#### WHAT YOU SHOULD DO
Pictures aside, repeat every record below exactly.

#### Collected data entries
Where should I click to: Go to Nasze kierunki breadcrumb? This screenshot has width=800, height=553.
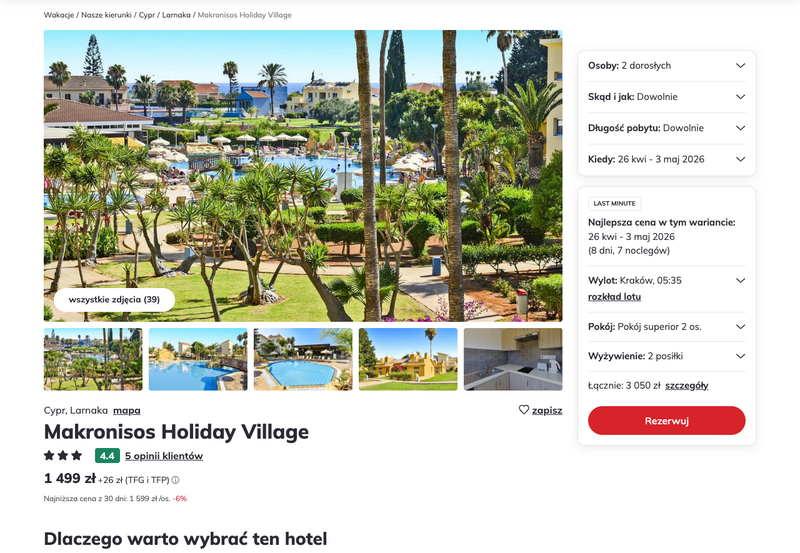(106, 15)
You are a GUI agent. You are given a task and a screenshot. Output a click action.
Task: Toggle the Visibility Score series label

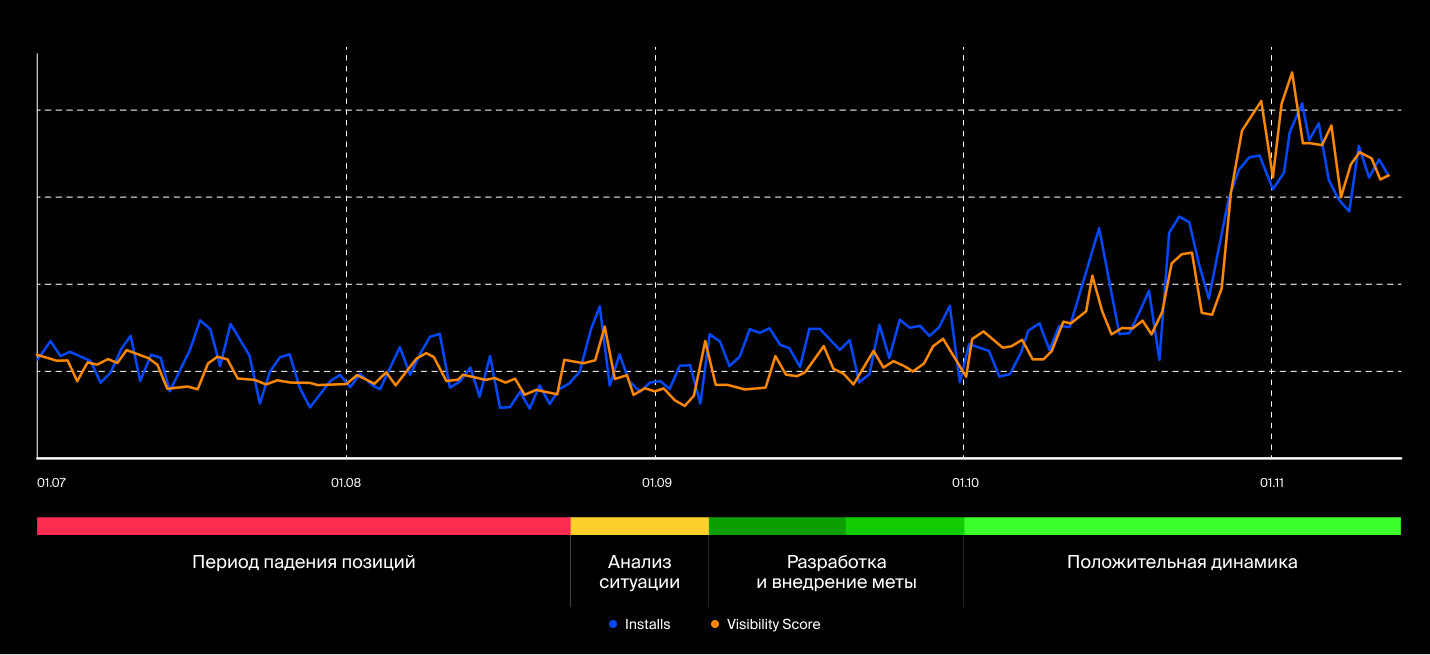773,624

#### TASK OUTPUT
Where should I click to: Go to Nasze kierunki breadcrumb? This screenshot has width=800, height=553.
(106, 15)
You are a GUI agent. You are given a task and a screenshot. Output a click action.
Task: Toggle the Visibility Score series label

773,624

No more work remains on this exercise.